37 years ago, on the date I am writing this post, I
made aliyah, immigrated, to Israel. The actual day was not as eventful
as D-Day, which also occurred on the same date, albeit some 54 years previously,
but has had a huge impact on my life. I came to Israel and have made it my home, notwithstanding 5+ wars, because my decision was carefully calculated,
both rationally and emotionally. I have paid a price in terms of becoming an
alien to one degree or another. However, looking back, it was the best road
taken.
Every immigrant’s story is personal and unique. In my
case, moving to Israel was the search for a place that felt permanent. I had
spent most of my adult life moving from city to city, apartment to apartment
and job to job. I enjoyed Oregon and still appreciate its pace and beauty. However,
it never felt like home despite the friends and lifestyle. Facing another
period of unemployment, I chose to join the yearlong “Sherut La’am” [Service to
the People] program in which I taught English at a high school in Ashkelon, in
southern Israel. We lived in and taught students from the “wrong side of the tracks”.
Many of my neighbors had no books in their houses. Even worse, one neighbor was
a drug dealer while there was a local “working lady” below in the square. We received housing and a small stipend. I was contented for the first
time despite the less-than-glamorous reality around me. I returned to the
States for a year and then formally decided to immigrate to Israel. My father
asked me: “Are you going to or running from”. The answer was clear and correct.
I was going to. I ended up in Karmiel, in the North, where I still live today.
I have never looked back.
My successful transition to living in Israel, far from
obvious, derives from my decision to embrace the whole experience, positive and
negative, to the best of my ability. I insisted on speaking Hebrew and actually
avoided the Anglo-Saxon community. I married an Israeli and raised my child in
Hebrew, watching all her videos and reading her books in Hebrew, mistakes and
all. My second wife is also Israeli. I have tried to understand and selectively
adopt Israeli social mores or at least anticipate them. As they used to say, I
went native. I did not become fully Israeli nor will I ever be. I arrived too late
in my life and did not serve in the army. Furthermore, it is impossible to
erase almost 30 years of education, formal and informal. Yet, I am much as part
of Israel as I can be.
Of course, there was a high price to pay: becoming a
permanent alien. I do not speak nor in particular write Hebrew as a native language.
I miss small subtleties in conversation and make stupid errors, particularly
with gender forms in verbs.

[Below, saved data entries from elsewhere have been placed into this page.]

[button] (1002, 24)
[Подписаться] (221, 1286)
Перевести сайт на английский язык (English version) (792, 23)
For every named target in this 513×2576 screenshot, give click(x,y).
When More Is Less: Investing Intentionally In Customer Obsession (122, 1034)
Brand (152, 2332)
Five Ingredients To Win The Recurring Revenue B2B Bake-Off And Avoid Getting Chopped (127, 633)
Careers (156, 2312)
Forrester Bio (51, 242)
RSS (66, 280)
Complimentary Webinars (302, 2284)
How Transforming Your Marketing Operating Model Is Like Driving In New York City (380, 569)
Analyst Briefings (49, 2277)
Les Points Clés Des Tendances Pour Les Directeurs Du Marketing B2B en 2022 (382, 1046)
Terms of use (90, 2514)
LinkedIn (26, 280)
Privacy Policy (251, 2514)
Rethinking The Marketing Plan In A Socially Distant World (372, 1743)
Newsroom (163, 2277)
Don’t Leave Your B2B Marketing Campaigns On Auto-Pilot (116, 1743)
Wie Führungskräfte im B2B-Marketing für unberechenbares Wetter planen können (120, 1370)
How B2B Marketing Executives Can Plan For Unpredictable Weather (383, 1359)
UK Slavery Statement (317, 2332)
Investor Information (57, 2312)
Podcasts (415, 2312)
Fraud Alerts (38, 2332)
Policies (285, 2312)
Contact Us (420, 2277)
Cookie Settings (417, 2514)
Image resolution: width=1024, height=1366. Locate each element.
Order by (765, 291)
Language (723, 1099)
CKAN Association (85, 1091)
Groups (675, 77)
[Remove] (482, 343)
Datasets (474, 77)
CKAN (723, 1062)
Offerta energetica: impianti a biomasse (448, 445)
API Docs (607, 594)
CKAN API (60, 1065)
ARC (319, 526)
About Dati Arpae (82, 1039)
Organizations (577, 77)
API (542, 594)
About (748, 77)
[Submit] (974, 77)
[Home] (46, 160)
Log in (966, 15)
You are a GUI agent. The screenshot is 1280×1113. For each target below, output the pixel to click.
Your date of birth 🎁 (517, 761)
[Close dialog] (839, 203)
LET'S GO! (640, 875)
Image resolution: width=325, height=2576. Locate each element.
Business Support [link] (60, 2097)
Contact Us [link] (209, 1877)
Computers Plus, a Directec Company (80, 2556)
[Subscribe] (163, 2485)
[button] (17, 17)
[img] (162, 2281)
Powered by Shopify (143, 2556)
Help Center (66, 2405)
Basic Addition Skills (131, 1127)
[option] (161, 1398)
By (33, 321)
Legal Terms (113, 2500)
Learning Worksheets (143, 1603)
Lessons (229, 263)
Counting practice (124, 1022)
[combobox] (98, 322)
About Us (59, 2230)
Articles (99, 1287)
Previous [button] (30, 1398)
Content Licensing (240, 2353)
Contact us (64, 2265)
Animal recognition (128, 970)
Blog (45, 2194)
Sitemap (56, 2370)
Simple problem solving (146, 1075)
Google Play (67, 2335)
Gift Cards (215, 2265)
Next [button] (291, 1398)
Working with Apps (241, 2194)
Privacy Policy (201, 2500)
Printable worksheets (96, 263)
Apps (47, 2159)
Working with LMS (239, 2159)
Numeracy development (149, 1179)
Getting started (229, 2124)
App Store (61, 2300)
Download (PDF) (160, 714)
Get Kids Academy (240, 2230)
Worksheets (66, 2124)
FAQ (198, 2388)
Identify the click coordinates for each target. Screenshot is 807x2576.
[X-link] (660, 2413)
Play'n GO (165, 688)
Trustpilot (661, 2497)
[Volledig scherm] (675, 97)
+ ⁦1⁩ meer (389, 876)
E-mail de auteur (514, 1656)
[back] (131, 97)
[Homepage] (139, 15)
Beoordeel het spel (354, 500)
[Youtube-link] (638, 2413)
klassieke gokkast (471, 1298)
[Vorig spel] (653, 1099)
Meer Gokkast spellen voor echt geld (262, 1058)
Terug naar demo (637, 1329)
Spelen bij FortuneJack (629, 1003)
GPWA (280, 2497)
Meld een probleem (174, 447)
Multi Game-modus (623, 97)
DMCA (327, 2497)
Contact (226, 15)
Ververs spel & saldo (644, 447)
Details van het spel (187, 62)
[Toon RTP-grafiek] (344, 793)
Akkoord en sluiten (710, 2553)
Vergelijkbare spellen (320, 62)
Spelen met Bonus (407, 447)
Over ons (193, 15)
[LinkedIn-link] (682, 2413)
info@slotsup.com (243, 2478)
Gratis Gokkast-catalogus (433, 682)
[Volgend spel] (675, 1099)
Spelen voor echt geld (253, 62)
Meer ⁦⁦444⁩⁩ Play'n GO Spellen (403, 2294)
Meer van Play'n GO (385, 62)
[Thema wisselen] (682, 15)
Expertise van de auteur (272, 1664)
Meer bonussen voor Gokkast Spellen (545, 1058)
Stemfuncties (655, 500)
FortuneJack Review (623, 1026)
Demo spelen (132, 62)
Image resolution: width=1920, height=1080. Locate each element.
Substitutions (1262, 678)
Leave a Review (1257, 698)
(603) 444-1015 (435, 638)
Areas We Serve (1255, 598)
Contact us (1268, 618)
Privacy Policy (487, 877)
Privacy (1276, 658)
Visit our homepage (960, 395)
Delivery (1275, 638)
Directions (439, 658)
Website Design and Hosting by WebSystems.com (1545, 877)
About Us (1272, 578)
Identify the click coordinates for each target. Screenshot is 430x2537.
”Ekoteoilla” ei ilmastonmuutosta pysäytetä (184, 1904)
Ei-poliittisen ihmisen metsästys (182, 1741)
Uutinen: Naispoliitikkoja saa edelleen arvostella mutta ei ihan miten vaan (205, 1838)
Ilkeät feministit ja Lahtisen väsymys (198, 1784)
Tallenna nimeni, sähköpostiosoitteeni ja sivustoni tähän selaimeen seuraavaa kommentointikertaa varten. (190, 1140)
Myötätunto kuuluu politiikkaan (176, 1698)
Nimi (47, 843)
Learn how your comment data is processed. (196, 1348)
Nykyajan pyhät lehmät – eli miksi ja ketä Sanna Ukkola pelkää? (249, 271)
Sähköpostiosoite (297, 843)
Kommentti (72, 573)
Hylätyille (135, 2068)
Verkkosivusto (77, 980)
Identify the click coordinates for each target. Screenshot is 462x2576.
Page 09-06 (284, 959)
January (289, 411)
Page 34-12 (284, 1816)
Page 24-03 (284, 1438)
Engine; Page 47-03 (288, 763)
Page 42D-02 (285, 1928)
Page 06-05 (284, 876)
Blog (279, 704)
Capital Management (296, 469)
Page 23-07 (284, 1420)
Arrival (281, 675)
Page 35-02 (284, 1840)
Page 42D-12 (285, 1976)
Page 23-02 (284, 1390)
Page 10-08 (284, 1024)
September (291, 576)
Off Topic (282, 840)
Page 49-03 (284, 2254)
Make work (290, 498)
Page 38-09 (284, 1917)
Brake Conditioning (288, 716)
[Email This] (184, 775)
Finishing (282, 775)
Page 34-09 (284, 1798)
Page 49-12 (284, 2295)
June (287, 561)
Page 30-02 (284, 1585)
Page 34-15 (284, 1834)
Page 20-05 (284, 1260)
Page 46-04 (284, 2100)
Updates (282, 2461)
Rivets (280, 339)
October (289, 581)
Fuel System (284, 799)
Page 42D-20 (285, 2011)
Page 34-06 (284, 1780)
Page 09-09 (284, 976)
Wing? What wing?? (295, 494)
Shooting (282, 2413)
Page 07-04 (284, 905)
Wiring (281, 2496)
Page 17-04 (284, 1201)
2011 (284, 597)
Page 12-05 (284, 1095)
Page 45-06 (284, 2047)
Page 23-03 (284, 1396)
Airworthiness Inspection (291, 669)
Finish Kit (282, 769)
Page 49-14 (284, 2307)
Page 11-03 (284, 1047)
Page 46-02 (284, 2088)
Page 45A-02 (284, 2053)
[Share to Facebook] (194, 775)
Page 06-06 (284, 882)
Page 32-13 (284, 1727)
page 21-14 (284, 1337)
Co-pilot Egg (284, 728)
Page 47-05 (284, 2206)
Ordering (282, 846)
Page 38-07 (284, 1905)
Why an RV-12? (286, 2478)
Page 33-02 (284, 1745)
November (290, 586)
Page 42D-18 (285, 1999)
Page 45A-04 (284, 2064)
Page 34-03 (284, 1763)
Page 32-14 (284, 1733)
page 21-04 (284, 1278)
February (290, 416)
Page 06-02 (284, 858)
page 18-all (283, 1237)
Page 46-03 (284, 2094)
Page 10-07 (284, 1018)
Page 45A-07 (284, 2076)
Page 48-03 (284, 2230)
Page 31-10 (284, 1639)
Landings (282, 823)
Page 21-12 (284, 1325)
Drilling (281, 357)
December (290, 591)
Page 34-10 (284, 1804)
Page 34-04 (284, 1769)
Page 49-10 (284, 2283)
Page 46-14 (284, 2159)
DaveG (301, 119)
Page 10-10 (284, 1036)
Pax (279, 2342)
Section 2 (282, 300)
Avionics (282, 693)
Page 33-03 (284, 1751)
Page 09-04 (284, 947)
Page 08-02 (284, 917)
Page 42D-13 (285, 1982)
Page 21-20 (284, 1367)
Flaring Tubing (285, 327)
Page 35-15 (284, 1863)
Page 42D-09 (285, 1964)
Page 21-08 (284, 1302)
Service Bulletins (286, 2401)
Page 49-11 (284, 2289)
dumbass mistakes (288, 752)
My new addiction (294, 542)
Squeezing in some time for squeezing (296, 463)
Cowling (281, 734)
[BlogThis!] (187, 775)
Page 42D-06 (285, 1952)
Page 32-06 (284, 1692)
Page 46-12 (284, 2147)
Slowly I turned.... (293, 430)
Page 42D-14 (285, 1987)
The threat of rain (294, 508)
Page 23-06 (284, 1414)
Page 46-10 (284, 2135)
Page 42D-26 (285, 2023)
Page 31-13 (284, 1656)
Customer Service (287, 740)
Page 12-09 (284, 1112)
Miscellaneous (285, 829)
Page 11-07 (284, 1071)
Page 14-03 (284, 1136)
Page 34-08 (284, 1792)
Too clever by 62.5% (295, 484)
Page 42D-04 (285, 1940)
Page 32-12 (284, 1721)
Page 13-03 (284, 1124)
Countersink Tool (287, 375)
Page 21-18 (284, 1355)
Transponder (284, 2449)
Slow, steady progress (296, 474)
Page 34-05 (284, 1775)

Culturally, I have learned to expect certain
behaviors but cannot or choose not to adopt them. They are not my style. Not
having grown up here, I don’t have friends from childhood or the army and lack
the “bande”, as my mother would say, the group of people that have known you
since you were small. For the same reason, I lack the shared experience of high
school, the army or university studies. My growing-up period was in a different
country. On a deeper level, I also stopped being an American. The America I
grew up in has long disappeared. I felt the divide even while I was still frequently
traveling to the States to see my parents. I can live in three countries (the United
States, Israel and France) without belonging 100% to any of them. That loss of
clear identity is a heavy price.
Yet, as Edith Piaf said, Je ne regrette rien –
I regret nothing. Even before the current ugly wave of antisemitism in the
United States and Europe, Israel was my home. It is an imperfect place, I would
agree, but native born Israelis are equally, if not more, critical than I am. I
am always happy to return to my country, wars, missiles, and political chaos
included. Ultimately, without fully being aware of it, Israel is my home because
I am Jewish here without apology and adjustment. I do not have to prove my Jewishness
by being religious or politically active nor do I have to push back against my
neighbors that are actively or passively antisemitic. To highjack Jacques Prévert, je
suis comme je me suis; je me suis fait comme ça, or, in
English, I am what I am; I made myself that. I have become Israeli in my own way, just
as hundreds of thousands of immigrants have done before me and after me. Even
more importantly, home is where you feel internal peace. I have always felt at
home in Israel, from my first day here. I do not wish to live anywhere else. Thus,
on this 37th, a prime number by chance, anniversary of my Aliyah, I have
attained my goal and am content. That feeling is the ultimate success.